The fourth area has been a focus on the lowest achieving schools, which Bourassa said wasn’t simply limited to the traditional schools that weren’t doing well in testing.
“We looked at our alternative schools, so we provided our teachers with additional training,” she said.
Looking at results
Those district level initiatives also led to hiring math and graduation coaches at the county’s high schools. Results through graduation coaches have been so positive, Bourassa said, that the county is trying to sustain those efforts.
“We saw that those really helped,” she said. “Through other funding sources and other grant sources, they’ve been able to keep sort of that position.”
One school that saw marked improvement on graduation day was Northeast High School.
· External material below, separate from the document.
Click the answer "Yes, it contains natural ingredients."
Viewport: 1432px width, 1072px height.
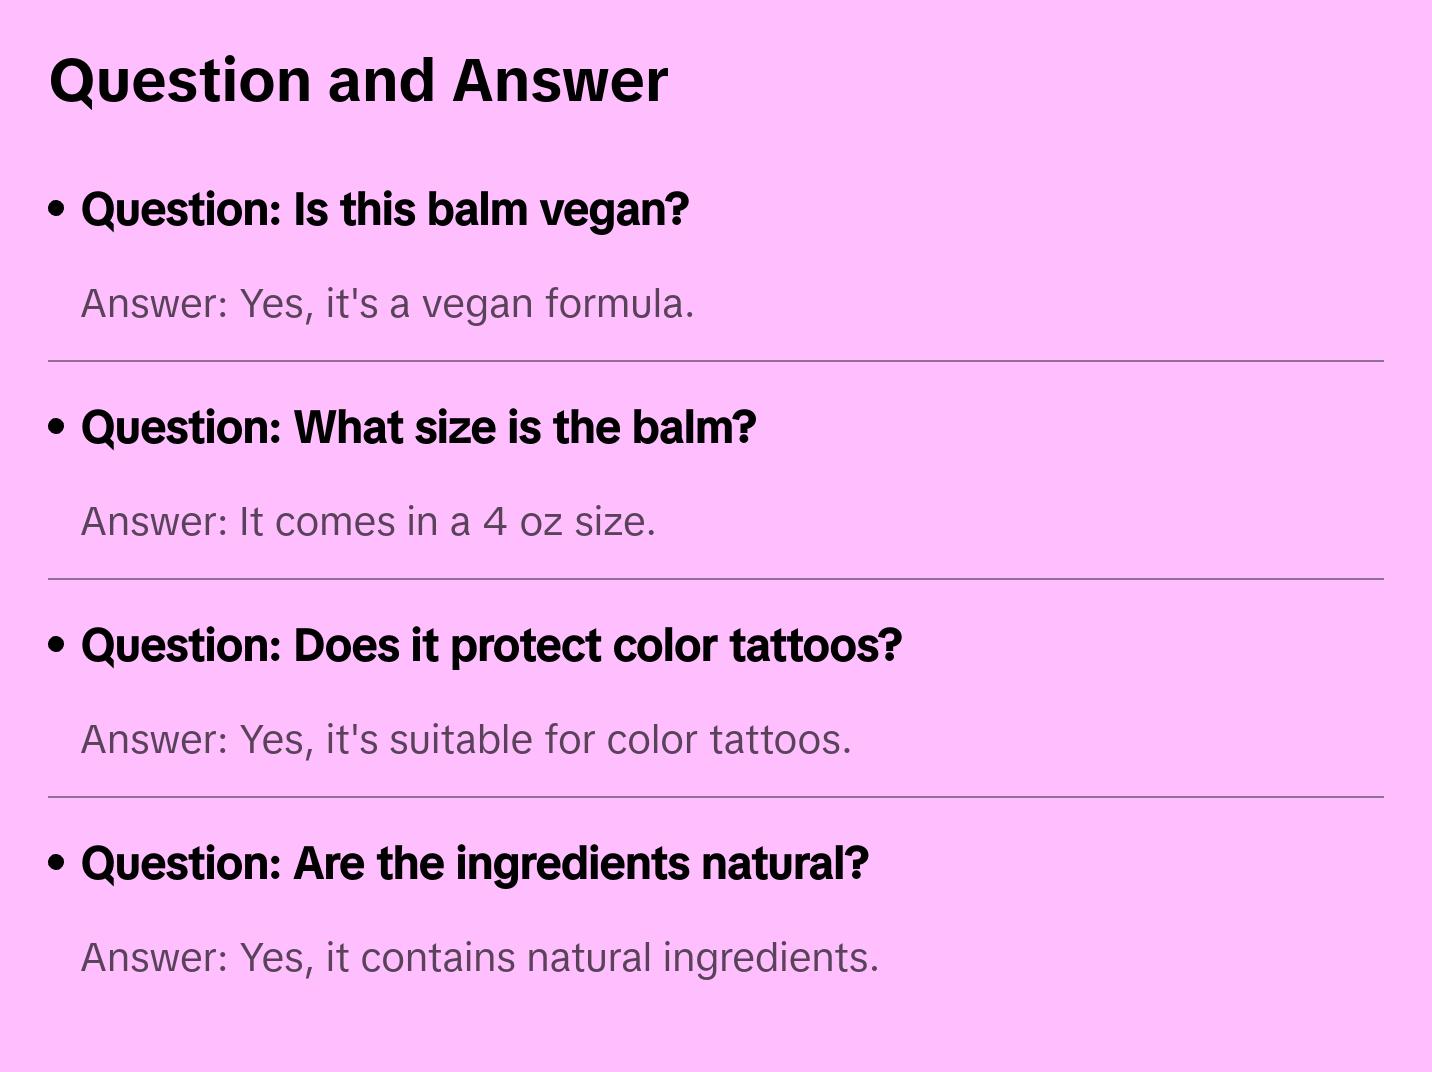(479, 958)
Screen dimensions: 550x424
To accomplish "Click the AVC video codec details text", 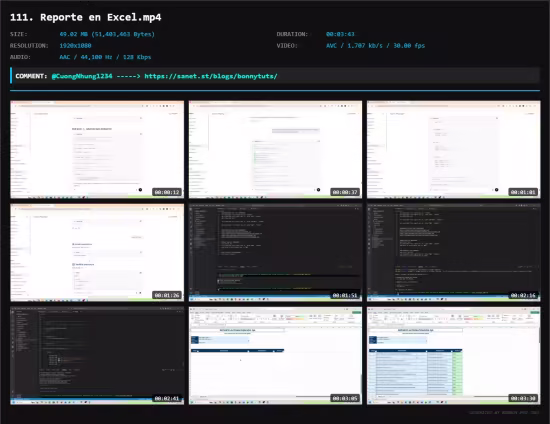I will [x=375, y=46].
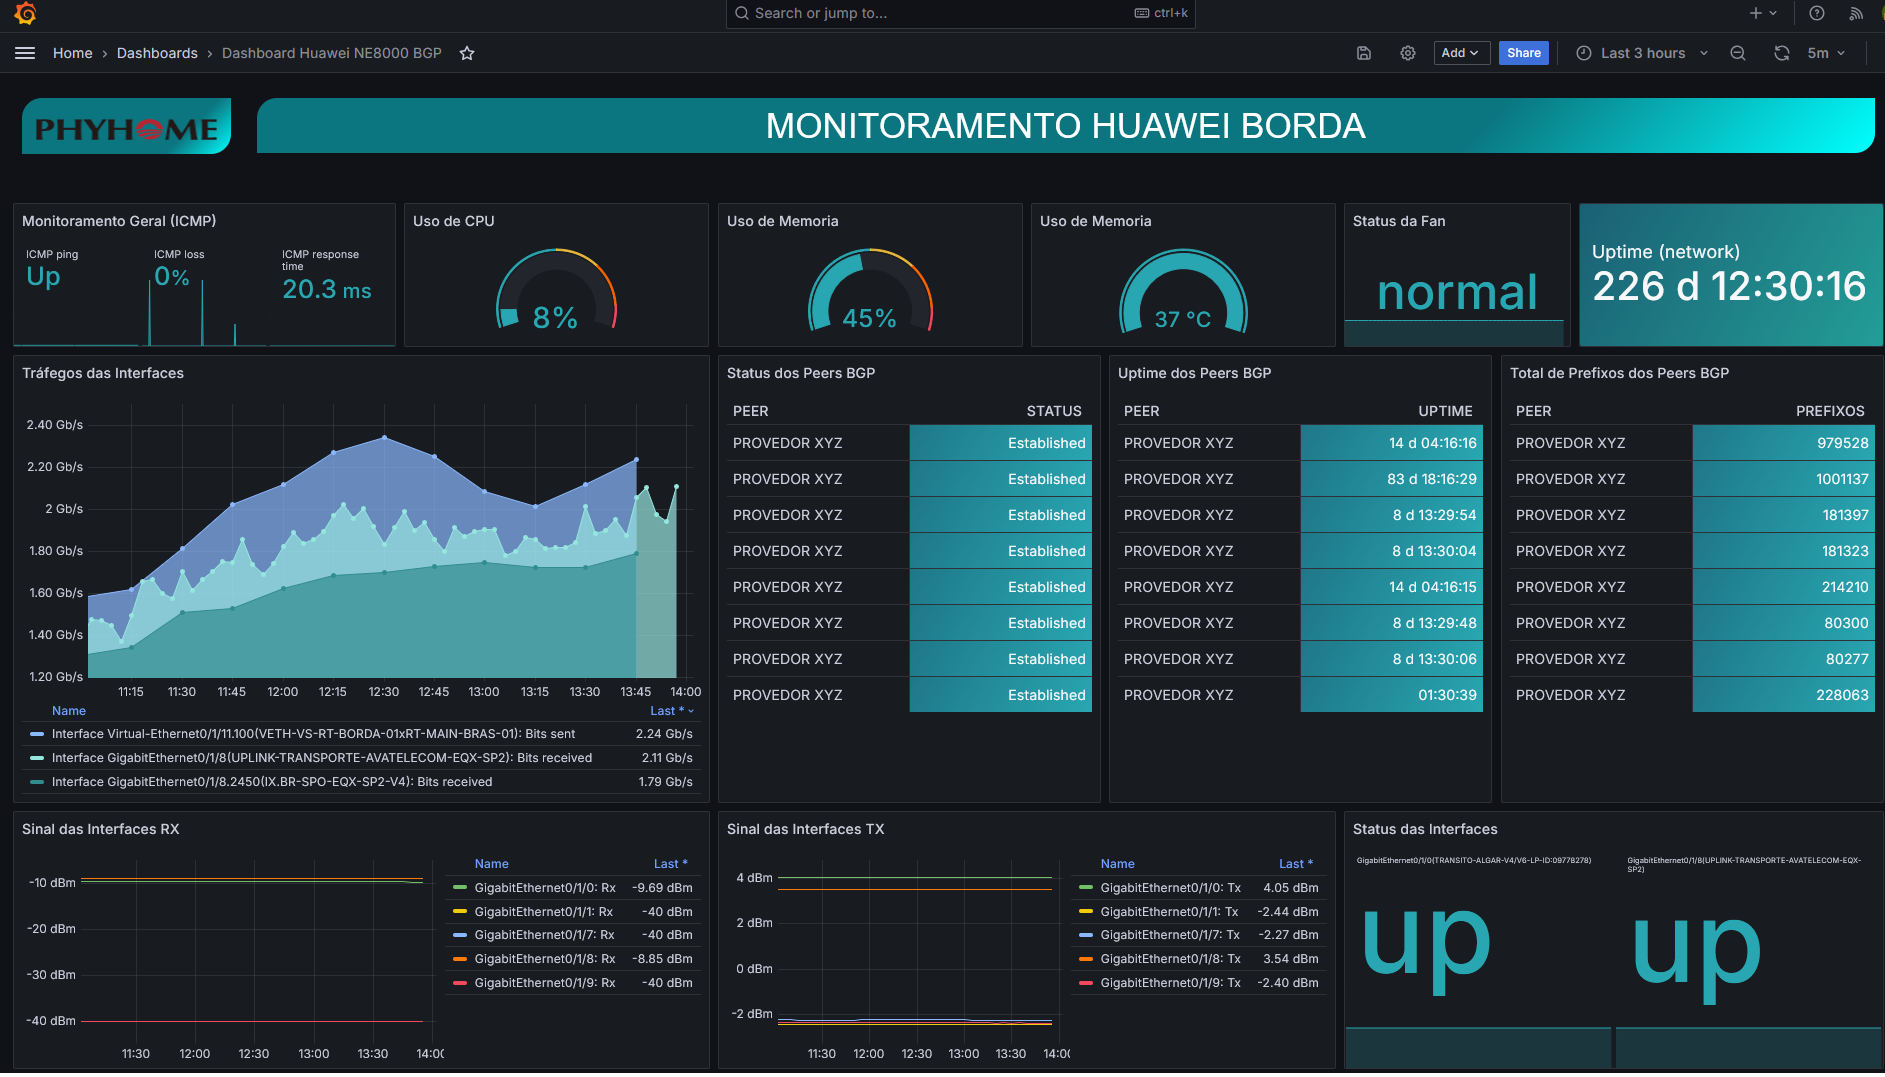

At the end of the 2011-12 school year, Northeast had a four-year graduation rate of just 47 percent. For the 2013-14 year, that number had increased to 65 percent, second only to Howard’s 71 percent in Bibb County.
Northeast’s graduation coach, Sheryl Hodges, now works with ninth- and 10th-graders as part of a Gear-Up grant, which aims to help low-income students enter and succeed in postsecondary education.
Efforts to increase the graduation rate begin with teachers in the classroom, she said, but extend to such things as seeking out students that are moving toward dropout status and even properly coding transfer students.
“We’re going to call them in, and we’re going to talk to them about what other options they have besides dropping out,” Hodges said.
Southwest also saw a big jump in four-year graduation numbers, from 39 percent in 2012 to 56.1 percent in 2014.
Bibb County as a whole increased from 52.3 percent to 58.9, while the state went from 69.7 to 72.5 percent.
“When all parties come together working toward that graduation rate, it makes a serious impact,” Hodges said.
After this school year, the Race to the Top money will be gone, but Bourassa said the resulting initiatives and lessons won’t go away.
There is a sustainment plan in place, even if Bourassa herself -- whose position was funded through the grant -- is no longer on staff.
“If I am not here, the plan is written that ‘these departments are going to take care of these particular components,’” she said.
Either way, Bourassa said she’s pleased with the outcomes she’s seen of the grant expenditures.
“The benefits for that money, it’s becoming evident in the district,” she said.